Le même État votait aussi pour deux sièges à la Cour suprême de l’État, majoritairement conservatrice. Brad Raffensperger a perdu : il avait contesté l’idée selon laquelle Donald Trump avait gagné l’État lors de sa défaite nationale de 2020 face à Joe Biden.

Dans l’Indiana, État conservateur du Midwest, le locataire de la Maison-Blanche a également réussi à faire perdre la plupart des élus républicains du Parlement local qui avaient osé rejeter ses exigences de redécoupage électoral.

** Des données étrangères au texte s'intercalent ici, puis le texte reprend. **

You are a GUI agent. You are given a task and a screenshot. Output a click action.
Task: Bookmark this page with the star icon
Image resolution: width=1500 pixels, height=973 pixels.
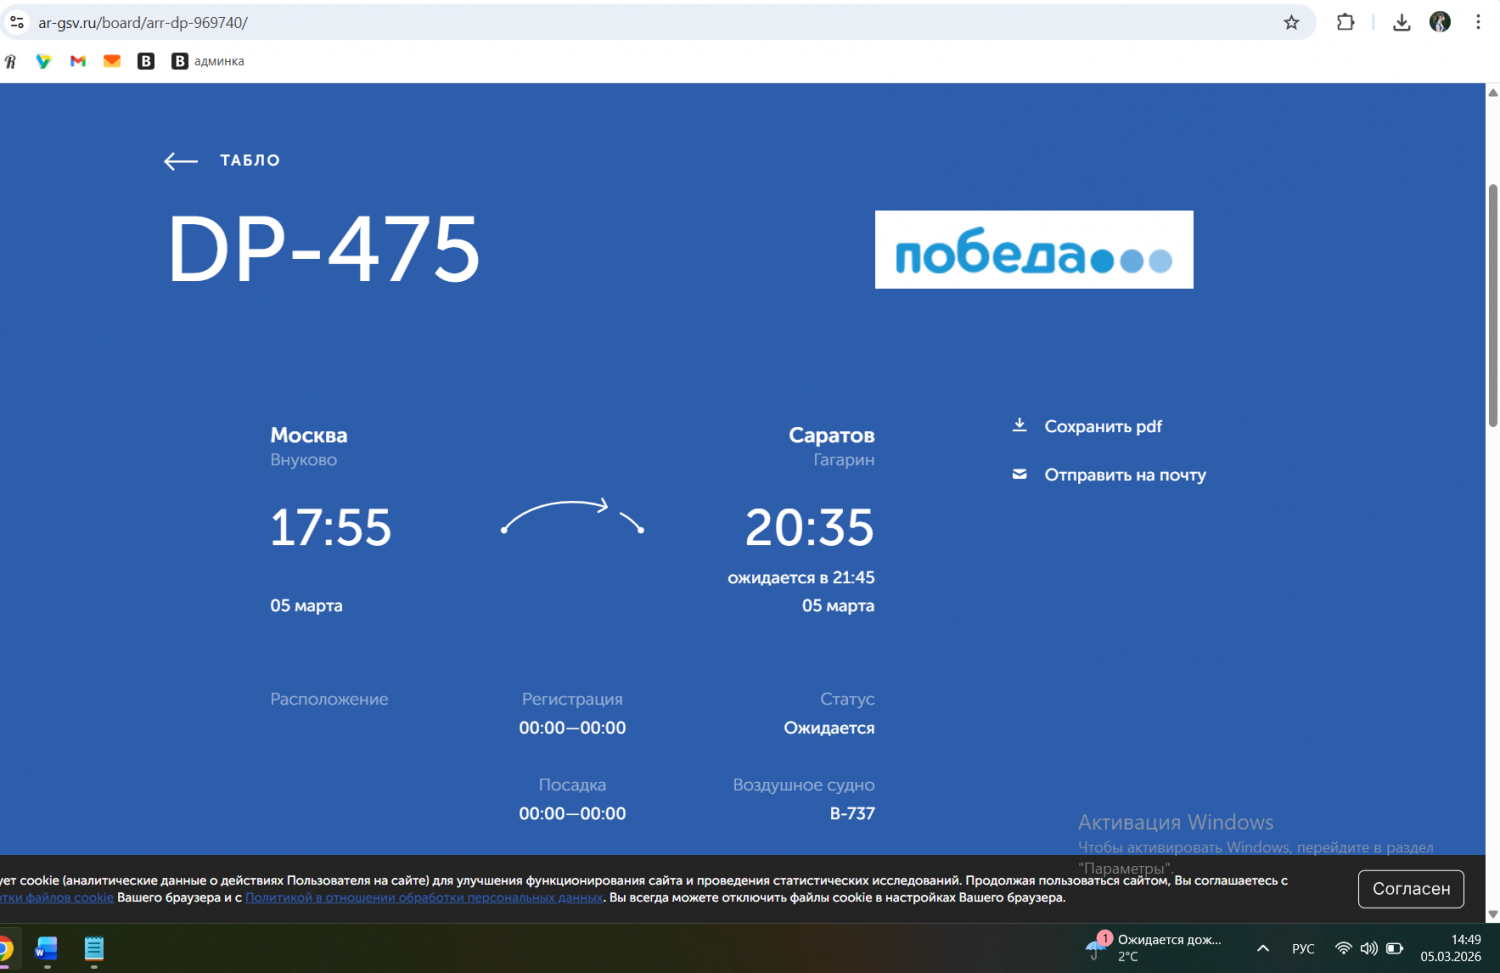click(x=1291, y=22)
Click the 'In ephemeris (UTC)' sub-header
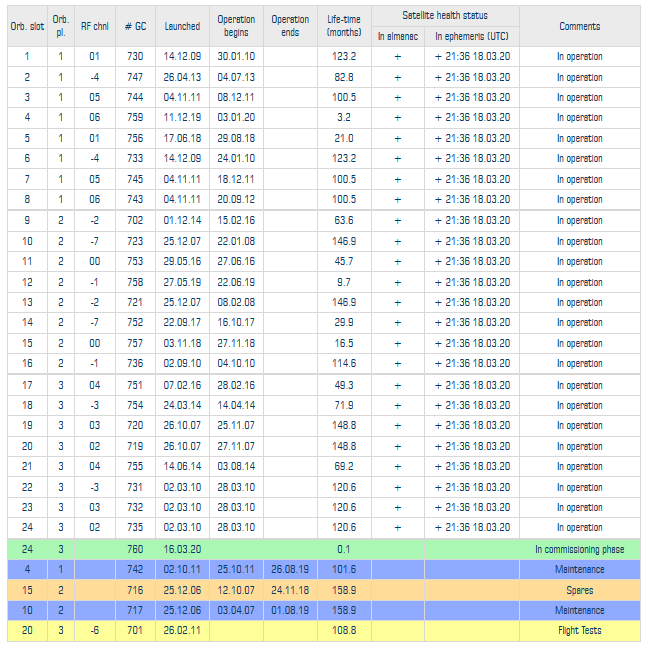 (472, 36)
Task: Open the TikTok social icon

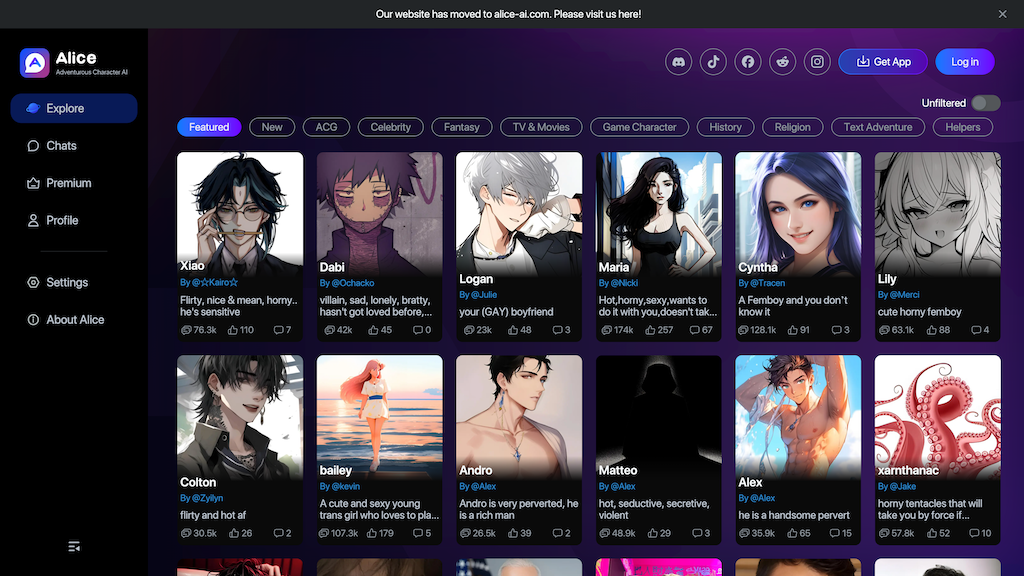Action: [713, 62]
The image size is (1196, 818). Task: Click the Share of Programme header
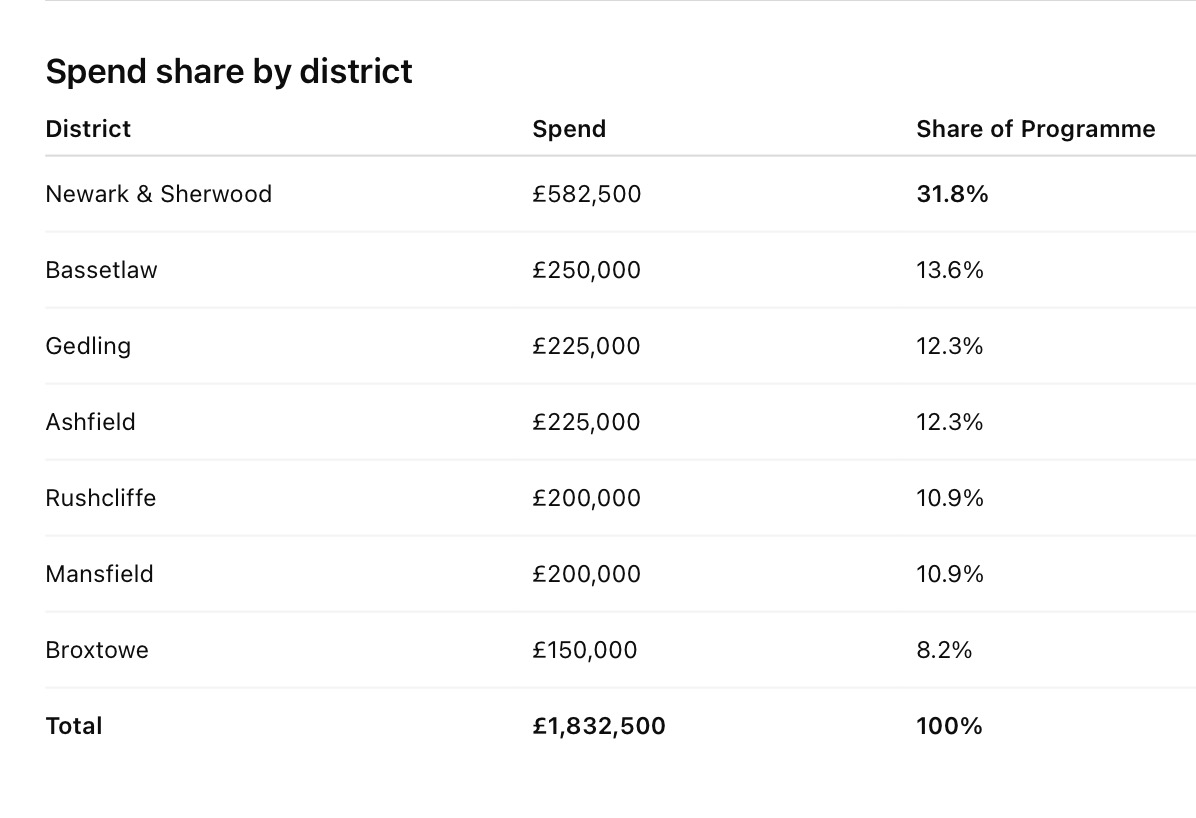(1035, 129)
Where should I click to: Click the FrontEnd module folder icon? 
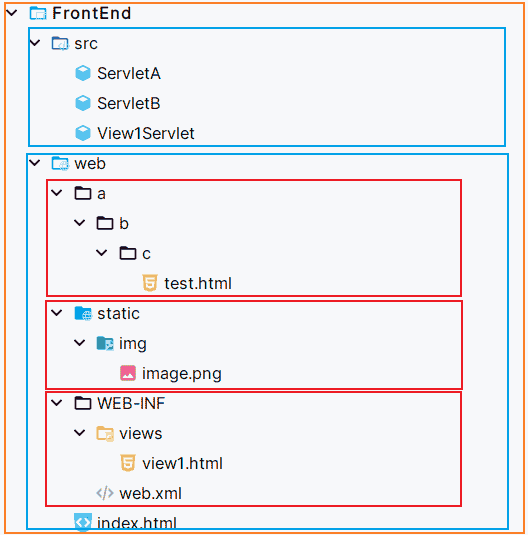point(38,13)
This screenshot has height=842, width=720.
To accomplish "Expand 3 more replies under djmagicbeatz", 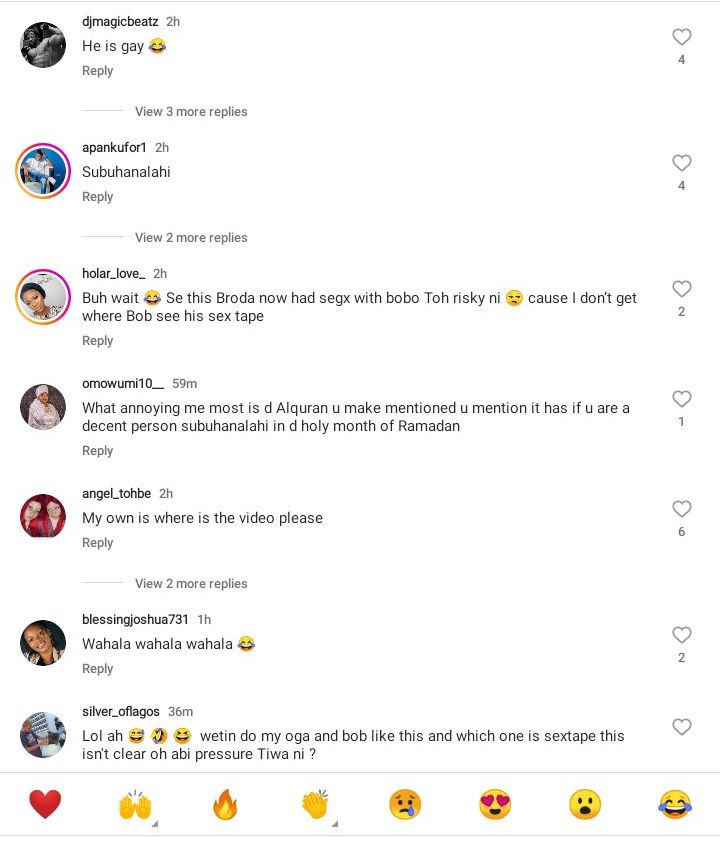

En Louisiane, un autre État conservateur du Sud, le sénateur Bill Cassidy a constaté à ses dépens qu’un écart pouvait poursuivre un élu durant des années. Après avoir voté en 2021 pour la destitution de Donald Trump après l’assaut du Capitole, Bill Cassidy a subi cette année une campagne incessante de Donald Trump contre lui. En conséquence, il n’a pas réussi à se qualifier pour le second tour des primaires, un revers sans précédent pour un sénateur sortant.

Campagne de vengeance

De son côté, Thomas Massie défend une fidélité à ses idées, très à droite, plutôt qu’à une figure. Il a coécrit la loi qui a contraint l’an dernier le gouvernement Trump à rendre publics des documents du dossier Epstein. Plus récemment, il a proposé une résolution visant à mettre fin à la guerre contre l’Iran.

Ce sont autant d’actes de défiance inacceptables pour le président, qui s’est engagé dans une campagne de vengeance pour faire perdre les républicains qui ont osé s’opposer à lui. Lundi, il a envoyé au Kentucky son ministre de la Défense Pete Hegseth pour soutenir Ed Gallrein. Un geste inhabituel pour un ministre en fonction.

Selon les médias américains, jamais autant d’argent, soit 32 millions de dollars, n’a été investi dans une campagne de primaire dans l’histoire des États-Unis. Ce scrutin local s’est donc transformé en test national de loyauté envers Donald Trump malgré la guerre, l’inflation et la chute de sa popularité.

Bien qu’il ait parfois contesté certaines positions de Donald Trump au Congrès, Thomas Massie a néanmoins voté à 90 % en faveur de celui-ci depuis le début de son second mandat. Il a souligné mardi sur la chaîne Fox News qu’il n’était pas « candidat contre » lui et qu’il bénéficiait du soutien d’organisations anti-avortement et pro-armes. « Ne doutez jamais du président Trump et de sa puissance politique. Faites des conneries, vous allez voir », a résumé pour sa part le directeur de la communication de la Maison-Blanche, Steven Cheung.